--- Begin ---

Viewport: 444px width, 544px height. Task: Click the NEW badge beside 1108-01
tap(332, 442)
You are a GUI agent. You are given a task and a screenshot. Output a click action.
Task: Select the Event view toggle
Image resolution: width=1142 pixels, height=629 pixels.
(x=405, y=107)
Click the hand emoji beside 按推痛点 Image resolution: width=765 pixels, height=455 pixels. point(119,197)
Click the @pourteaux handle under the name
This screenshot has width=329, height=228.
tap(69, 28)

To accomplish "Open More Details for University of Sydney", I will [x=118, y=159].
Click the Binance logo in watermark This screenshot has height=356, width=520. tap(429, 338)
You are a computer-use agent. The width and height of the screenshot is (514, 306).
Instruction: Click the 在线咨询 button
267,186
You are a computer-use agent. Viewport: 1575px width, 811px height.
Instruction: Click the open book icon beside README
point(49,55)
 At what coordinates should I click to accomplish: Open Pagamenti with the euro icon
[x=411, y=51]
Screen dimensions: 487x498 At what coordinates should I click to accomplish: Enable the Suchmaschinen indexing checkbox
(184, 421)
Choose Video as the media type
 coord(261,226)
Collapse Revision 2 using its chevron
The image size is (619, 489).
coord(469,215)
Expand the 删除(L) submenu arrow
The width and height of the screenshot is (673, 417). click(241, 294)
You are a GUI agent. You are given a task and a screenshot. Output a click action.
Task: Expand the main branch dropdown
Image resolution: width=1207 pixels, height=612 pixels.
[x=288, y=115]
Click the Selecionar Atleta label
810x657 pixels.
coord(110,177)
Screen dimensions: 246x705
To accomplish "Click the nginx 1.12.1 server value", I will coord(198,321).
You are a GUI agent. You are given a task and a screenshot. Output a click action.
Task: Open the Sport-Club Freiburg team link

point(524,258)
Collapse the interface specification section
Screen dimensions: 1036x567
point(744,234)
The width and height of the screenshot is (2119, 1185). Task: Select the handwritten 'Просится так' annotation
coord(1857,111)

--- End ---

Problem ▸
Format every line of the data above as a Markdown table with the columns Row and Line. Number the rows in order and leave out blank lines.

Output of the exercise ▸
| Row | Line |
|---|---|
| 1 | Viewport: 444px width, 544px height. Task: Click the NEW badge beside 1108-01 |
| 2 | tap(332, 442) |
| 3 | You are a GUI agent. You are given a task and a screenshot. Output a click action. |
| 4 | Task: Select the Event view toggle |
| 5 | Image resolution: width=1142 pixels, height=629 pixels. |
| 6 | (x=405, y=107) |
| 7 | Click the hand emoji beside 按推痛点 Image resolution: width=765 pixels, height=455 pixels. point(119,197) |
| 8 | Click the @pourteaux handle under the name |
| 9 | This screenshot has width=329, height=228. |
| 10 | tap(69, 28) |
| 11 | To accomplish "Open More Details for University of Sydney", I will [x=118, y=159]. |
| 12 | Click the Binance logo in watermark This screenshot has height=356, width=520. tap(429, 338) |
| 13 | You are a computer-use agent. The width and height of the screenshot is (514, 306). |
| 14 | Instruction: Click the 在线咨询 button |
| 15 | 267,186 |
| 16 | You are a computer-use agent. Viewport: 1575px width, 811px height. |
| 17 | Instruction: Click the open book icon beside README |
| 18 | point(49,55) |
| 19 |  At what coordinates should I click to accomplish: Open Pagamenti with the euro icon |
| 20 | [x=411, y=51] |
| 21 | Screen dimensions: 487x498 At what coordinates should I click to accomplish: Enable the Suchmaschinen indexing checkbox |
| 22 | (184, 421) |
| 23 | Choose Video as the media type |
| 24 |  coord(261,226) |
| 25 | Collapse Revision 2 using its chevron |
| 26 | The image size is (619, 489). |
| 27 | coord(469,215) |
| 28 | Expand the 删除(L) submenu arrow |
| 29 | The width and height of the screenshot is (673, 417). click(241, 294) |
| 30 | You are a GUI agent. You are given a task and a screenshot. Output a click action. |
| 31 | Task: Expand the main branch dropdown |
| 32 | Image resolution: width=1207 pixels, height=612 pixels. |
| 33 | [x=288, y=115] |
| 34 | Click the Selecionar Atleta label |
| 35 | 810x657 pixels. |
| 36 | coord(110,177) |
| 37 | Screen dimensions: 246x705 |
| 38 | To accomplish "Click the nginx 1.12.1 server value", I will coord(198,321). |
| 39 | You are a GUI agent. You are given a task and a screenshot. Output a click action. |
| 40 | Task: Open the Sport-Club Freiburg team link |
| 41 | point(524,258) |
| 42 | Collapse the interface specification section |
| 43 | Screen dimensions: 1036x567 |
| 44 | point(744,234) |
| 45 | The width and height of the screenshot is (2119, 1185). Task: Select the handwritten 'Просится так' annotation |
| 46 | coord(1857,111) |